***** Texto proporcionado *****

Esta conectividad es un factor de competitividad clave para la economía al igual que lo han sido en el pasado otras infraestructuras no digitales como las de energía o las de transporte.
La propia Unión Europea (UE) lo ha entendido así y, por eso, ha incluido entre sus metas el despliegue adecuado, rápido y fiable de las redes de comunicación 5G.
Según sus planes, en 2020 todos los países miembros deberán disponer de, al menos, una ciudad principal con 5G disponible comercialmente y en 2025 el despliegue deberá ser total.
Las inversiones que requiere esta nueva red suponen, según la Comisión Europea, 910.000 millones de euros (algo más de US$1 billón) adicionales al PIB de la Unión y la creación de 1,3 millones de puestos de trabajo. Sin este esfuerzo inversor no se logrará un mercado único digital y Europa quedaría por detrás de EE.UU. y China en la carrera por el dominio tecnológico mundial.

*****

§ Lo que harás
A: En el texto sobre el despliegue del 5G en Europa, copia el fragmento que comienza por "Según sus planes, en" y sigue hasta "dominio tecnológico mundial.", pero cambia "Comisión Europea" por "Comisión de la UE".
B: Retoma el texto sobre el despliegue del 5G en Europa y continúalo a partir de su última oración.

***** Extractos del listado *****

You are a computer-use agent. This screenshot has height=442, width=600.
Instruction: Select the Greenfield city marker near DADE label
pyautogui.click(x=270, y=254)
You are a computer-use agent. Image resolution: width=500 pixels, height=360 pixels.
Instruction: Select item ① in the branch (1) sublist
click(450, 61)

*****
***** Extractos del listado *****

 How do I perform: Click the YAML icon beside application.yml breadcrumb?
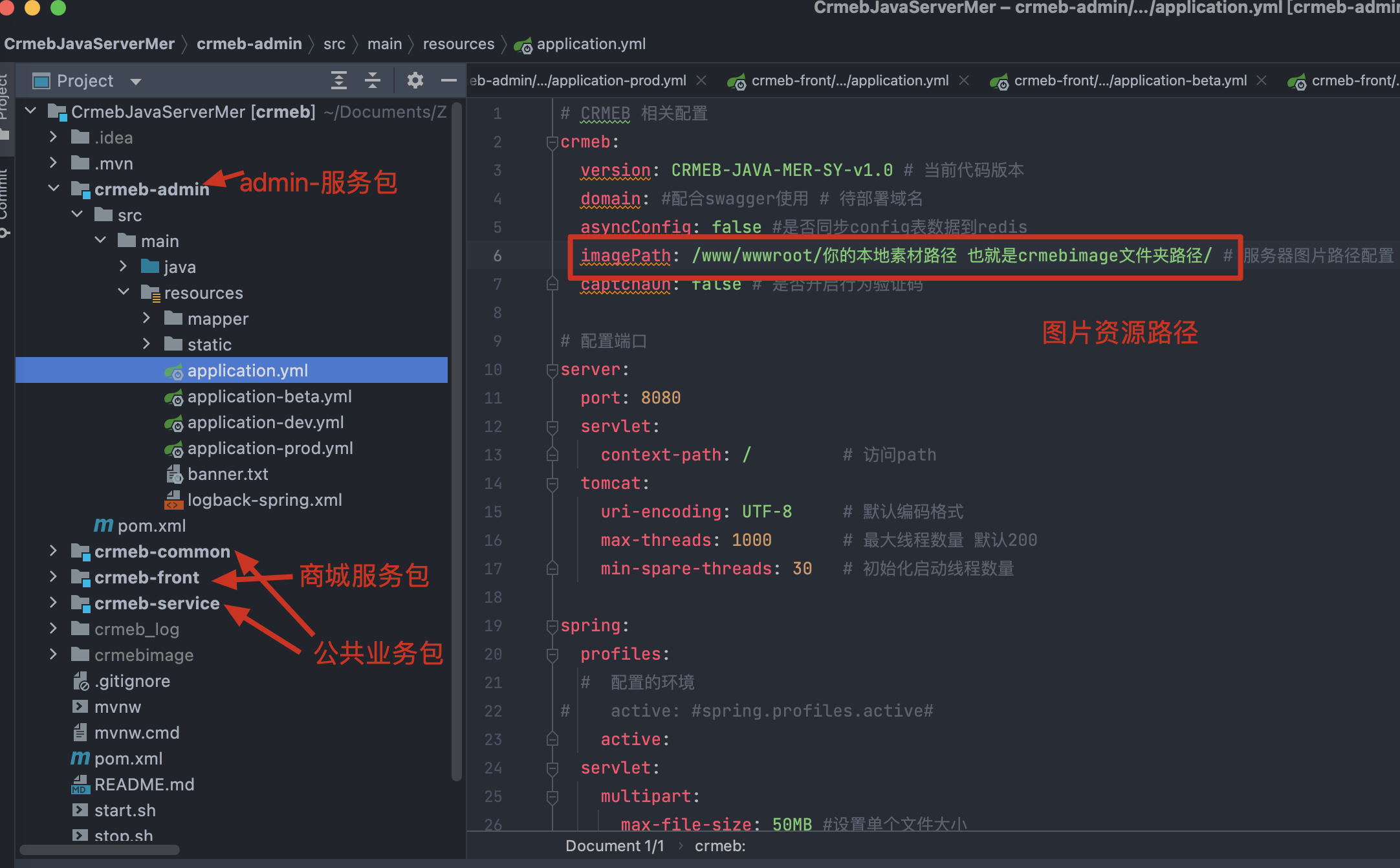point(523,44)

*****

§ Respuestas por tarea
A:
Según sus planes, en 2020 todos los países miembros deberán disponer de, al menos, una ciudad principal con 5G disponible comercialmente y en 2025 el despliegue deberá ser total.
Las inversiones que requiere esta nueva red suponen, según la Comisión de la UE, 910.000 millones de euros (algo más de US$1 billón) adicionales al PIB de la Unión y la creación de 1,3 millones de puestos de trabajo. Sin este esfuerzo inversor no se logrará un mercado único digital y Europa quedaría por detrás de EE.UU. y China en la carrera por el dominio tecnológico mundial.

B:
Ahora bien, si es tan importante no perder esa carrera, cabe plantearse qué hace tan relevante desde el punto de vista geopolítico una cuestión aparentemente, y en puridad, solo tecnológica.
La conectividad 5G no es simplemente una mejora de lo ya existente como en su día supuso el paso del 3G al 4G. Es un cambio profundo en la conectividad que va a permitir, entre otras cosas, un tiempo de respuesta de la red de un milisegundo y una velocidad de conexión 100 veces más rápida que la actual red 4G, además de un ahorro de energía del 90% respecto a los sistemas actuales.
Un impulso económico transversal
Esa velocidad y fiabilidad de la conexión va a ser, como afirma el Plan Nacional 5G aprobado por el gobierno de España en 2018, una pieza clave en la transformación digital de la sociedad y la economía, ya que el pleno desarrollo del internet de las cosas, la conducción autónoma, la impresión 3D, la industria 4.0, la telemedicina, el uso masivo del big data, la robótica avanzada o la realidad virtual, entre otras realidades, se soportará sobre la base del 5G.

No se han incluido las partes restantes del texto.